Irvine, Calif. Nov. 16, 2006  The ResponSphere team at UC Irvine recently added to its assortment of potentially life-saving gadgets. Chris Davison, ResponSphere technology manager, is installing multi-function sensor motes throughout the Calit2 Building at UCI.

The motes, which are currently installed on the building's fourth floor, contain temperature, humidity, acoustic and light sensors, accelerometers, magnetometers, and an alert system that activates whenever any of the sensors reaches a pre-determined level.

Temperature sensor
Screen shot of fourth-floor temperature data

The data collected by the motes stream in real-time to a ZigBee network, a high-level communication protocol that uses small, low-power digital radios based on the IEEE 802.15.4 standard for wireless personal area networks. Sensor information is updated approximately every three seconds to a database and is available to anyone with network access.  The team is also working to incorporate the SensorNet system into the CAMAS-VM framework.
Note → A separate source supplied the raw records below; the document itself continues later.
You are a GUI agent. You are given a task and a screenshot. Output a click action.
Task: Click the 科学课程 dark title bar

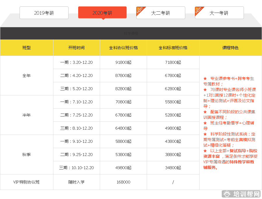click(131, 33)
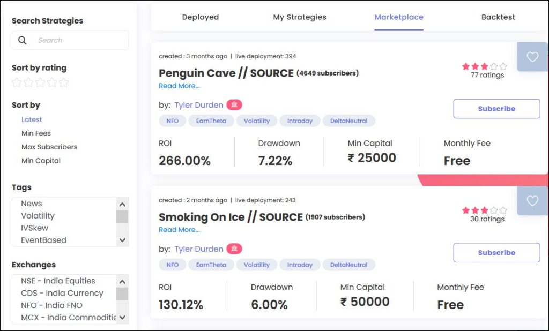Click the heart icon on Smoking On Ice card
Viewport: 549px width, 331px height.
(532, 201)
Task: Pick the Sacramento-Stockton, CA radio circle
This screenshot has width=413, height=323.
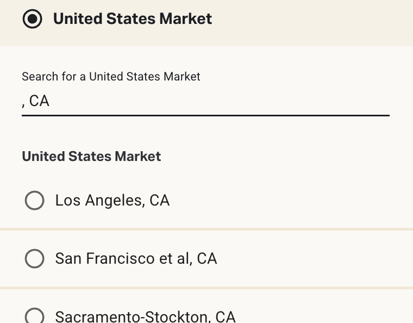Action: tap(34, 316)
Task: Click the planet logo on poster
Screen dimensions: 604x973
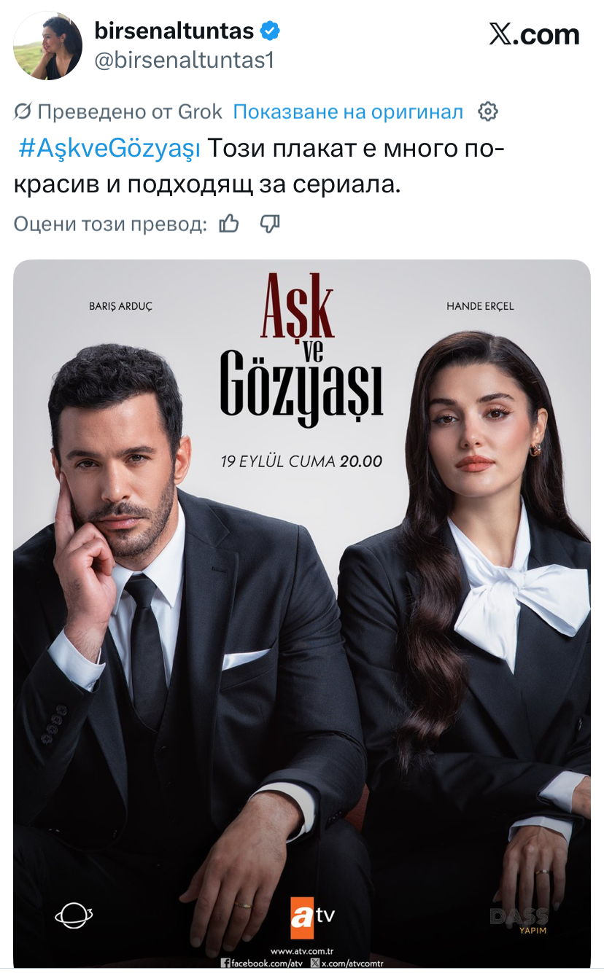Action: click(x=74, y=915)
The motes are another effort by the ResponSphere team to quickly recognize changes in building conditions that could indicate emergency situations. Changes in temperature and light sensors could be indications of explosion or fire; because the sensors are localized, responders would know exactly where to take action. The acoustic sensors measure ambient sound level, where a drastic change could signify a problem. The accelerometers measure building sway on the x and y axes, while the magnetometer reads magnetic levels in the building.

Sensor Motes
Real-time data can quickly indicate
potential trouble in the building.

“These motes stream real-time sensor data, so they can be utilized as a first indication of trouble in the building,” says Davison.

He adds: “The Calit2 Building is certainly one of the most intelligent of the smart buildings. Ellis Stanley (City of Los Angeles emergency manager and ResCUE Community Advisory Board president) likes to say that we have more instrumentation in our coffee room than (is in) most cities.”